> Action item: In the records below, find every line with the word "each" and copy it.

Data extracted from a collection
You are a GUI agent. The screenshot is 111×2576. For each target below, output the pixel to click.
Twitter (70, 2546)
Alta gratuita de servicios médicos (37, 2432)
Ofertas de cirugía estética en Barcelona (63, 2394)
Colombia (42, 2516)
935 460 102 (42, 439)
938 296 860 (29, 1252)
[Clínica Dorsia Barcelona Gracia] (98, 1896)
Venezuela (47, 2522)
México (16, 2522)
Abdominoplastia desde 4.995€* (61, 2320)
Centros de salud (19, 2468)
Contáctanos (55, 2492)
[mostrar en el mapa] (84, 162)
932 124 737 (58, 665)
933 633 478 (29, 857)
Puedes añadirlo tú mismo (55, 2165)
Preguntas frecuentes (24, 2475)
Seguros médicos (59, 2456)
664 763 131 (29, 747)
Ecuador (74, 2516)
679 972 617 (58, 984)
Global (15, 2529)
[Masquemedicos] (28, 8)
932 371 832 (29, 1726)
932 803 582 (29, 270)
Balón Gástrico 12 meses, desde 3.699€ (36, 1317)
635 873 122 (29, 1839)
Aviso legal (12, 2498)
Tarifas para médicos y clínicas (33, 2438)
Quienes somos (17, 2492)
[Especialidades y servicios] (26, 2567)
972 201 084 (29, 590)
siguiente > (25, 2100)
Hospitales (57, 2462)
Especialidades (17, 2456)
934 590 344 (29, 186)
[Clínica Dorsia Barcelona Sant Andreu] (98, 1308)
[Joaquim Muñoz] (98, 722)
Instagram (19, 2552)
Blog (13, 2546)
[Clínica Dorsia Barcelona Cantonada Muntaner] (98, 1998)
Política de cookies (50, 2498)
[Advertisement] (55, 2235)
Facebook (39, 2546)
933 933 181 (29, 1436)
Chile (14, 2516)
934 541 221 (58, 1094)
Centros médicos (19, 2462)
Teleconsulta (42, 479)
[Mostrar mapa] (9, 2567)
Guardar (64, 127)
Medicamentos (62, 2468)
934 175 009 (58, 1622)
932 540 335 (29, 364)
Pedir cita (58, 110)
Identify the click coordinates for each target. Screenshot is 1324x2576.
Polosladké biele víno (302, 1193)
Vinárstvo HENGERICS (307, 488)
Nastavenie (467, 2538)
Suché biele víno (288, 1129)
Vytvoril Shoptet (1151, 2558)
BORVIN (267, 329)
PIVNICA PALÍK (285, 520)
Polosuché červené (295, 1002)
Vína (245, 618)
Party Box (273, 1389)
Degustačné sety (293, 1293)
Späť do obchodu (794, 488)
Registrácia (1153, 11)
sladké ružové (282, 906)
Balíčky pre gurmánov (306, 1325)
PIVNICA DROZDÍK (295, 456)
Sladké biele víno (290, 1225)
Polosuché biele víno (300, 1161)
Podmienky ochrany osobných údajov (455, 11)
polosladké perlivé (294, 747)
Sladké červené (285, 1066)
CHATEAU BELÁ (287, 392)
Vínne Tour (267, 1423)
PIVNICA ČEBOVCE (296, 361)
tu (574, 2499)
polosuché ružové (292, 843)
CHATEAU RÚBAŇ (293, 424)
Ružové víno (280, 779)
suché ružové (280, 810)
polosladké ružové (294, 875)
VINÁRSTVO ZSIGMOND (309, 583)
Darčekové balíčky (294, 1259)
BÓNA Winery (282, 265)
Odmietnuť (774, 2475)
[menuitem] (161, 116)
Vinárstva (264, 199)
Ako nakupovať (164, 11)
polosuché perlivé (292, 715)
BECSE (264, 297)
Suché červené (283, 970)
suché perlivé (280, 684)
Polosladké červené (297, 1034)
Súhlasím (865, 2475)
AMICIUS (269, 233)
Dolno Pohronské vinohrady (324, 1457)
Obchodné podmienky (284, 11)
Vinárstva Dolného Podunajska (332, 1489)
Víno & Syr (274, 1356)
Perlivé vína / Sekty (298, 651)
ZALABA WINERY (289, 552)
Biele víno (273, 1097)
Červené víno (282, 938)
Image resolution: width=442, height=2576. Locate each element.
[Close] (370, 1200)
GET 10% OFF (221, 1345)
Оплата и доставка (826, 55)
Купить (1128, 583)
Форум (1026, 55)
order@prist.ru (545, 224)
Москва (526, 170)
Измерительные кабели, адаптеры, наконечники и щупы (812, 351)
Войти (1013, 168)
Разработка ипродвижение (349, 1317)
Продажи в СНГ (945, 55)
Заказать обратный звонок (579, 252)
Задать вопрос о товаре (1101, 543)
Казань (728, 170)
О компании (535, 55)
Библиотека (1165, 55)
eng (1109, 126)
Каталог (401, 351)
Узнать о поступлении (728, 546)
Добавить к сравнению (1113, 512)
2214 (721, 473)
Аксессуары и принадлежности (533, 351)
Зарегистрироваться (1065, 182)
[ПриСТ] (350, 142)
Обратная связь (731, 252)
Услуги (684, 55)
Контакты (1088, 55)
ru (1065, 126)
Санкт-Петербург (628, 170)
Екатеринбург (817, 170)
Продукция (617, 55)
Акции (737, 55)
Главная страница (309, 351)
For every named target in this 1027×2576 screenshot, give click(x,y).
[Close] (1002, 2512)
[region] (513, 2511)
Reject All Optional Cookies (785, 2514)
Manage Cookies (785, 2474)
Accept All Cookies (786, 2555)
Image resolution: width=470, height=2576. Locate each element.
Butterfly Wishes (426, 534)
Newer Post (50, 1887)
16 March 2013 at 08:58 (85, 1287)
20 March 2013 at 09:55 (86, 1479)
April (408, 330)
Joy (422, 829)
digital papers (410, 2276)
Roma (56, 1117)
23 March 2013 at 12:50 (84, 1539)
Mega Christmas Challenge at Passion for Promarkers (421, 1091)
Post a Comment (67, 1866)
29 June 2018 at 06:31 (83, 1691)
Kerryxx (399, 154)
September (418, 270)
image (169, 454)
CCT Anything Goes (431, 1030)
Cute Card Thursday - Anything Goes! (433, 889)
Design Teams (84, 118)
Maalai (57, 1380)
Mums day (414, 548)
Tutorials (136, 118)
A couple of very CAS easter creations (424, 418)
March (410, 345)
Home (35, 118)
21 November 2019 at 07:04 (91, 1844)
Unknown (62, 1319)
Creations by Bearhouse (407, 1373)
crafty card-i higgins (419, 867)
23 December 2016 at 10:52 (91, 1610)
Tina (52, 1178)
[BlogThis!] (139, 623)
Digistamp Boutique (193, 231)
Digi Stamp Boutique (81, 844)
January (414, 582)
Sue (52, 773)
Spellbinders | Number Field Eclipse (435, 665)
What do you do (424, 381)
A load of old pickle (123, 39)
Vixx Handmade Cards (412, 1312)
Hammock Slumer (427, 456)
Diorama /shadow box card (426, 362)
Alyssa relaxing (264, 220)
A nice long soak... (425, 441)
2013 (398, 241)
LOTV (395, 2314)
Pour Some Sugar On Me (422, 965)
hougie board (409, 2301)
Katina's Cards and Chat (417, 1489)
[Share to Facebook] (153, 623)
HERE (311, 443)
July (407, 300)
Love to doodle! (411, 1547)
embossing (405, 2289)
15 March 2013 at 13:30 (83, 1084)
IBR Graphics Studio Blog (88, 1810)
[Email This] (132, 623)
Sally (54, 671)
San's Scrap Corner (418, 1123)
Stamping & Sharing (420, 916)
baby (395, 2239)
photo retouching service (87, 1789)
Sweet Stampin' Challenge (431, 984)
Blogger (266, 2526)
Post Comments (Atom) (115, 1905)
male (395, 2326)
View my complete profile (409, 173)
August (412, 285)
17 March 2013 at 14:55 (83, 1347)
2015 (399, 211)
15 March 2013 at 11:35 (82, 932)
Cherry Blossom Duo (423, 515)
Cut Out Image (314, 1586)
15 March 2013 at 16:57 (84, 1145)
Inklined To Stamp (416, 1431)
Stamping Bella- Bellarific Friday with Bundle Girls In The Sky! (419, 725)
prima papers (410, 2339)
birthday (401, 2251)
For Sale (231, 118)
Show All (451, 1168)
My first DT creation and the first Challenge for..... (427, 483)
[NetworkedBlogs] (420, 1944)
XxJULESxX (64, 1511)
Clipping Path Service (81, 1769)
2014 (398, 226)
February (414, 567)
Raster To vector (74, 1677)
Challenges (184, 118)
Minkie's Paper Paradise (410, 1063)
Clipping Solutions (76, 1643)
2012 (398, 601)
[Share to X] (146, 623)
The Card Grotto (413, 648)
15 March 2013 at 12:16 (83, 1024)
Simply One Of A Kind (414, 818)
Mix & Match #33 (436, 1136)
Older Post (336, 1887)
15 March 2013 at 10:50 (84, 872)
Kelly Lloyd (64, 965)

> Solution:
You are a GUI agent. The screenshot is 111×2576. For each target below, output the pixel to click.
Identify the click coordinates for each target. Screenshot is 1324x2576.
Image resolution: width=442, height=2576. Locate each element.
Image resolution: width=470, height=2576. Locate each element.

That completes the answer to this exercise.